Search the material for lines containing the word "computer", and copy each one.

▶ Exercise input:

┄┄┄┄┄┄┄┄┄┄

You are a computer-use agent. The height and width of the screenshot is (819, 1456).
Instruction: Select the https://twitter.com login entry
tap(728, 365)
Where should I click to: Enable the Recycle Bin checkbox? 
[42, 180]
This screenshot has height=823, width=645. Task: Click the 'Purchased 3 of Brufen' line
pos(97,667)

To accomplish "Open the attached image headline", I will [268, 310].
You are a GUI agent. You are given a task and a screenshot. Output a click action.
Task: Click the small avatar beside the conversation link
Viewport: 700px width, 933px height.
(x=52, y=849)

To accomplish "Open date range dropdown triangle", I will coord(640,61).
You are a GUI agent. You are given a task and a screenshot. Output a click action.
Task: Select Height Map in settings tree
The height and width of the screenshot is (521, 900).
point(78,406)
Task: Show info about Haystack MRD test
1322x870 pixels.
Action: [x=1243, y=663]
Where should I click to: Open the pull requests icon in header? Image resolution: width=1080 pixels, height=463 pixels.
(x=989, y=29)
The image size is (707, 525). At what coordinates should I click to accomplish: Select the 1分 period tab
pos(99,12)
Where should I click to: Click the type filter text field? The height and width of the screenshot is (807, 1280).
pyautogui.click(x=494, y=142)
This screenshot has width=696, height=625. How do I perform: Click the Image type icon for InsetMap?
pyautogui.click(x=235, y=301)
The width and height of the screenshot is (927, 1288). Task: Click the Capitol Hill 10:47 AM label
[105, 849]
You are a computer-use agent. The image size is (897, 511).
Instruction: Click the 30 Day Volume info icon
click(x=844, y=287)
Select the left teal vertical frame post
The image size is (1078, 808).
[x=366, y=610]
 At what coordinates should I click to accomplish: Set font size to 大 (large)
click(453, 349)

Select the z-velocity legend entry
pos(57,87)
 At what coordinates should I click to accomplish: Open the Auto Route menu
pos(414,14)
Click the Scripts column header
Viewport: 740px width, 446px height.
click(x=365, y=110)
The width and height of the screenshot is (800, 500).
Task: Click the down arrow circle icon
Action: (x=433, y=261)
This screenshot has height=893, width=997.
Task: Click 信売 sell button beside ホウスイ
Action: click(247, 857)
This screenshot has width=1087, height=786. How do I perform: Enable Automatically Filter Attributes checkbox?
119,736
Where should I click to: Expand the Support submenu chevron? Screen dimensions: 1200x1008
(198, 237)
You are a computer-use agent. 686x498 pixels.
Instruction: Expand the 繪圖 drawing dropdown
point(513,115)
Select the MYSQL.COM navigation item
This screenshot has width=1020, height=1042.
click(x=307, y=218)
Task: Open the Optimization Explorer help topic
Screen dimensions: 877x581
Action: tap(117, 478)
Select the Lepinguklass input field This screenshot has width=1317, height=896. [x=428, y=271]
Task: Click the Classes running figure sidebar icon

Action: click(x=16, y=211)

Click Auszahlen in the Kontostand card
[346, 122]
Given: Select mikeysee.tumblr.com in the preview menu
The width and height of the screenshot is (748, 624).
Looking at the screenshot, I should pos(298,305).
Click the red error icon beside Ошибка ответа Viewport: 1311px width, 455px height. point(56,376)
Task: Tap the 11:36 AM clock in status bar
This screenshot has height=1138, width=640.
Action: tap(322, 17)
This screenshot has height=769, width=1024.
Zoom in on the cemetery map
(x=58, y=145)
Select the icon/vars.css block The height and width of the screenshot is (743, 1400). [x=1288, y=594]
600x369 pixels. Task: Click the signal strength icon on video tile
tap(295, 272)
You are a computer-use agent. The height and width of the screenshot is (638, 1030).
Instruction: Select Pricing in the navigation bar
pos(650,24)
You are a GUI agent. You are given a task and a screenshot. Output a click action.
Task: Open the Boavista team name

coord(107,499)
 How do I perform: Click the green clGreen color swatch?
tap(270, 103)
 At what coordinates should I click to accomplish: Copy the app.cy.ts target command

┄┄┄┄┄┄┄┄┄┄

▶ Answer below:
You are a computer-use agent. The height and width of the screenshot is (819, 1456).
You are a computer-use agent. The image size is (897, 511).
You are a computer-use agent. 686x498 pixels.
You are a computer-use agent. The height and width of the screenshot is (638, 1030).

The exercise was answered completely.